(Rows showing where targets appear)
•••

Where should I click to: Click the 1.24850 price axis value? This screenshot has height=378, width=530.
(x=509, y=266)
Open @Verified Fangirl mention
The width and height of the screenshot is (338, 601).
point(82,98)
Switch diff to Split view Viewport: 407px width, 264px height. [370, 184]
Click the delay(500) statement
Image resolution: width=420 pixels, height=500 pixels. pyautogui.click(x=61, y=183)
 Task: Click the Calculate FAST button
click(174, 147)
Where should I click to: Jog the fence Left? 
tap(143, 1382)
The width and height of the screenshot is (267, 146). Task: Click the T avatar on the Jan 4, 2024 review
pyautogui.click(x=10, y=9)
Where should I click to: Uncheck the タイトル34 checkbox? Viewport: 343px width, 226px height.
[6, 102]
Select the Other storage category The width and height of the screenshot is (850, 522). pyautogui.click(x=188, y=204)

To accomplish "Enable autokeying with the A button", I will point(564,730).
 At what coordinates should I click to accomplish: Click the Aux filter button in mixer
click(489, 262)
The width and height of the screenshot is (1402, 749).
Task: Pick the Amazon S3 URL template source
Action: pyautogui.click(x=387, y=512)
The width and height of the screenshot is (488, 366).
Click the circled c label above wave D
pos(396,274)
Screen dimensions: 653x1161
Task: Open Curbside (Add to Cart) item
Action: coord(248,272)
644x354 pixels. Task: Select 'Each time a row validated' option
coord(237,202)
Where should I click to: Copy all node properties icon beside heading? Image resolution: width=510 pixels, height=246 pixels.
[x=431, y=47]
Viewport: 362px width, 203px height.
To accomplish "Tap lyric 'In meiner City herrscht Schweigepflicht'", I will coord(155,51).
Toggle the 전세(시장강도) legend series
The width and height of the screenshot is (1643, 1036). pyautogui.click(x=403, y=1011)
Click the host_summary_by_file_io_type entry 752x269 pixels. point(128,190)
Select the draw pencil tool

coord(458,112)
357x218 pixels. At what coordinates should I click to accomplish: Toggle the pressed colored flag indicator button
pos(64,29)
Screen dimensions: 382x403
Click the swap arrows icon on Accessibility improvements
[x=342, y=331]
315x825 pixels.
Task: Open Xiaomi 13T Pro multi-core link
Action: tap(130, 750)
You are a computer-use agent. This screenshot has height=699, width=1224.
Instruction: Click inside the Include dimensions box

•••

Goal of the exercise
Copy these lines from the material word for word, starting at the line that contains "Click the delay(500) statement" and ending after the line that contains "I will point(564,730).".

The output
Click the delay(500) statement
Image resolution: width=420 pixels, height=500 pixels. pyautogui.click(x=61, y=183)
 Task: Click the Calculate FAST button
click(174, 147)
Where should I click to: Jog the fence Left? 
tap(143, 1382)
The width and height of the screenshot is (267, 146). Task: Click the T avatar on the Jan 4, 2024 review
pyautogui.click(x=10, y=9)
Where should I click to: Uncheck the タイトル34 checkbox? Viewport: 343px width, 226px height.
[6, 102]
Select the Other storage category The width and height of the screenshot is (850, 522). pyautogui.click(x=188, y=204)

To accomplish "Enable autokeying with the A button", I will point(564,730).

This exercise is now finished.